Goal of the exercise ▸ Of all the lines in the records below, copy only those that contain the string "field".

Given records ▸
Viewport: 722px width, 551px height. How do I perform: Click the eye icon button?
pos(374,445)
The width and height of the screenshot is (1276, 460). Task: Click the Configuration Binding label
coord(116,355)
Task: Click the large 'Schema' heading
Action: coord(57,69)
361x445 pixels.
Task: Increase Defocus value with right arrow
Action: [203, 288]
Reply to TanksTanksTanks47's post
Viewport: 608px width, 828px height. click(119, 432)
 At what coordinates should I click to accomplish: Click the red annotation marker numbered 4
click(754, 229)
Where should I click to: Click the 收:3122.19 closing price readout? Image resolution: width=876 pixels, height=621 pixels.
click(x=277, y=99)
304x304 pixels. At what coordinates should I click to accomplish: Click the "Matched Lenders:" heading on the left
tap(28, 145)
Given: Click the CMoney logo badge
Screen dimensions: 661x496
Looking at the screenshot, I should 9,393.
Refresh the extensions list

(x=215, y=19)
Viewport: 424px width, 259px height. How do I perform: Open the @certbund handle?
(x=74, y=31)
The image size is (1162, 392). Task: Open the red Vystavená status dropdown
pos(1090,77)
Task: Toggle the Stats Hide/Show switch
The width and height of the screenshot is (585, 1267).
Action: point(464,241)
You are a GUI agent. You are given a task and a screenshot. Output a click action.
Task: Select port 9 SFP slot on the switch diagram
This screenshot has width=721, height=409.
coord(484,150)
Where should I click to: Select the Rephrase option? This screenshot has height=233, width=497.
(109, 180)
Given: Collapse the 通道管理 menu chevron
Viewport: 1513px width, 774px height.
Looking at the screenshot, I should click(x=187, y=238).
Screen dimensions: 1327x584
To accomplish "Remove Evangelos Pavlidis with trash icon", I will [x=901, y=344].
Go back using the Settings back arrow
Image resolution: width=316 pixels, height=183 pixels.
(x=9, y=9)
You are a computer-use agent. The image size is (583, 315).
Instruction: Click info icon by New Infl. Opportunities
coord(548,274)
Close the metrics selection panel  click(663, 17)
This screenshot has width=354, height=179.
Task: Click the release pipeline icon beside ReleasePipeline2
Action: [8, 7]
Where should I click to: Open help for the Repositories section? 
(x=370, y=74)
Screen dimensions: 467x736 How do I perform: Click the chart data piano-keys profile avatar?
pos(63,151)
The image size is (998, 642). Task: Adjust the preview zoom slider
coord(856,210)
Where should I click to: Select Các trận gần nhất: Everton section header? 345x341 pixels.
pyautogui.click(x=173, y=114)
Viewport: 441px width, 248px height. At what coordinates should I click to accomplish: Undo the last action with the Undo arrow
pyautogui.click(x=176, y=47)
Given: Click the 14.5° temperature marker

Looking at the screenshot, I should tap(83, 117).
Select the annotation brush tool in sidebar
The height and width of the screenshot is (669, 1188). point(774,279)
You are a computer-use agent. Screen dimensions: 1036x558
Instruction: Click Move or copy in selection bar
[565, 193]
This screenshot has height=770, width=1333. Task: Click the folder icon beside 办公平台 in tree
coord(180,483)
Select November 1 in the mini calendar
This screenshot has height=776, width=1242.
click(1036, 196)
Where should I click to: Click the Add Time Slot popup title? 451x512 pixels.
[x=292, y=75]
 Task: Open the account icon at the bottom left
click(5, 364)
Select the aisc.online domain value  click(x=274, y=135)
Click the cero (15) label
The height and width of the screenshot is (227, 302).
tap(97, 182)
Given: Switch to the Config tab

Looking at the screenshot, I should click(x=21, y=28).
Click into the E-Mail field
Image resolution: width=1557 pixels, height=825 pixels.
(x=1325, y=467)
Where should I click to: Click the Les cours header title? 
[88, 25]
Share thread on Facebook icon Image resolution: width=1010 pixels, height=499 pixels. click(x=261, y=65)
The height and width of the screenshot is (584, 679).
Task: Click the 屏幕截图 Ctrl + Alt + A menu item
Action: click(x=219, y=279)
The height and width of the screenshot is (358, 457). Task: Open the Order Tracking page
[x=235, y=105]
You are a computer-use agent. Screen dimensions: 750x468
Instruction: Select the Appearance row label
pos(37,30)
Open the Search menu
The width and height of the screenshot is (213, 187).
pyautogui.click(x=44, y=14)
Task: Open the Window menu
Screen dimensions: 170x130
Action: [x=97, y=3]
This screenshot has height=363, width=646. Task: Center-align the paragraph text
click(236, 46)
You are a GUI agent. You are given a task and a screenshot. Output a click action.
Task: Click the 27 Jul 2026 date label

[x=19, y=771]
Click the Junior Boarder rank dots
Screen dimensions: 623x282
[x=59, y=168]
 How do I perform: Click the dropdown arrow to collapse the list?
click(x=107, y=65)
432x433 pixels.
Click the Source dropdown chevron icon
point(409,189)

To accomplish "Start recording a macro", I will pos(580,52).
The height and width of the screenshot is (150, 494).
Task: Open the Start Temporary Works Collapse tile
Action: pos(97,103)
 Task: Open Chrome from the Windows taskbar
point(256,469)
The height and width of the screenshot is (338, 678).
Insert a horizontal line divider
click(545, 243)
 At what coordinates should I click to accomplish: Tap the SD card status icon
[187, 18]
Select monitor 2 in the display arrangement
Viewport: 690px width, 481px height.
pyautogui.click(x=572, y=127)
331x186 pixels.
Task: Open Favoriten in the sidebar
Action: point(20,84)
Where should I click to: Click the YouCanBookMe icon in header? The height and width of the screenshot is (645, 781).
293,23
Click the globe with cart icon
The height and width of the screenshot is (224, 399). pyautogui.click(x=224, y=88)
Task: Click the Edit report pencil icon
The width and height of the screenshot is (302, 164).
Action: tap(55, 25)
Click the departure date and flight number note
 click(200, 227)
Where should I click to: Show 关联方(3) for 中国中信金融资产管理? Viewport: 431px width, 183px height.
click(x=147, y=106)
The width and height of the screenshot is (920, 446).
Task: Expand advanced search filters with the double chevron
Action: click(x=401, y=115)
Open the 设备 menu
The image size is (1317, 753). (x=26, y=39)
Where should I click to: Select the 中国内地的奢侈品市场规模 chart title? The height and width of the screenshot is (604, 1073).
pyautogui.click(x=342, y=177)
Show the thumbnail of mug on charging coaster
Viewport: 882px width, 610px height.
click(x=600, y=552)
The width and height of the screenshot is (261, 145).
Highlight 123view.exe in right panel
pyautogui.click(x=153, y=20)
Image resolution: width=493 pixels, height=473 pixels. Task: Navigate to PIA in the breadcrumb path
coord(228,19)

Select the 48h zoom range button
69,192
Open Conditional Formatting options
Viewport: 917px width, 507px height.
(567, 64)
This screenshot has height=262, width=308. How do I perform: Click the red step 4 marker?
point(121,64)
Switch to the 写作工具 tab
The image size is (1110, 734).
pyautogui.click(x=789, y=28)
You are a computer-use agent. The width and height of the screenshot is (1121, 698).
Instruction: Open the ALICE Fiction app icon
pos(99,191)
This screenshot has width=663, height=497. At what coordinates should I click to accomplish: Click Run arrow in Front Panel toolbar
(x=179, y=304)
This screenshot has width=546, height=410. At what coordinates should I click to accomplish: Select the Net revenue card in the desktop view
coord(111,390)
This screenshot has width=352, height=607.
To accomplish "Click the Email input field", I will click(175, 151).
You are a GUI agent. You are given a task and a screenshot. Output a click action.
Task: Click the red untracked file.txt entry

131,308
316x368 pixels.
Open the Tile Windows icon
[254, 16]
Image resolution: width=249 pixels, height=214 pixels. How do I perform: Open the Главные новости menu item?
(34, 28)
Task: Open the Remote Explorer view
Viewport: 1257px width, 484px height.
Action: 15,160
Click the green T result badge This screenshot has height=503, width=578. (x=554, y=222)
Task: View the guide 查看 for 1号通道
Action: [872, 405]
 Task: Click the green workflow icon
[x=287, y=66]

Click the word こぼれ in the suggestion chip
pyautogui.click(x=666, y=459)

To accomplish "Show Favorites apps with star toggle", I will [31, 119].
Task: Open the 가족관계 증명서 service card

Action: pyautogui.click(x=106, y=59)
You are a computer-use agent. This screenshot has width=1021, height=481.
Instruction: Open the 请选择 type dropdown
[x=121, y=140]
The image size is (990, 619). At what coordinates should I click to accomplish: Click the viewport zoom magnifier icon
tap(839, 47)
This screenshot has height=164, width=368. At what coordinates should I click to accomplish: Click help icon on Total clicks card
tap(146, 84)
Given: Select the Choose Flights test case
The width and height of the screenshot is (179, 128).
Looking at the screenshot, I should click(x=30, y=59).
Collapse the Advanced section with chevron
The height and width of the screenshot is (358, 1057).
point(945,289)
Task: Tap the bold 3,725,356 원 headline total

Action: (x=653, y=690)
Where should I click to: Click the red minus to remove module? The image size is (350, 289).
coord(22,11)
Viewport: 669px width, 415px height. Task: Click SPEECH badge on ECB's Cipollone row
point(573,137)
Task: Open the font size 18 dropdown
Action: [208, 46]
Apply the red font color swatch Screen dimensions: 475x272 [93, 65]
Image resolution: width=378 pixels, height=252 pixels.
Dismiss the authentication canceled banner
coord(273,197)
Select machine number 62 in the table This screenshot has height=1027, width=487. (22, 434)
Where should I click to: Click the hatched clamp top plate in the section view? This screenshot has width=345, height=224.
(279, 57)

Solution ▸
Click into the E-Mail field
To accomplish "Click the Email input field", I will click(175, 151).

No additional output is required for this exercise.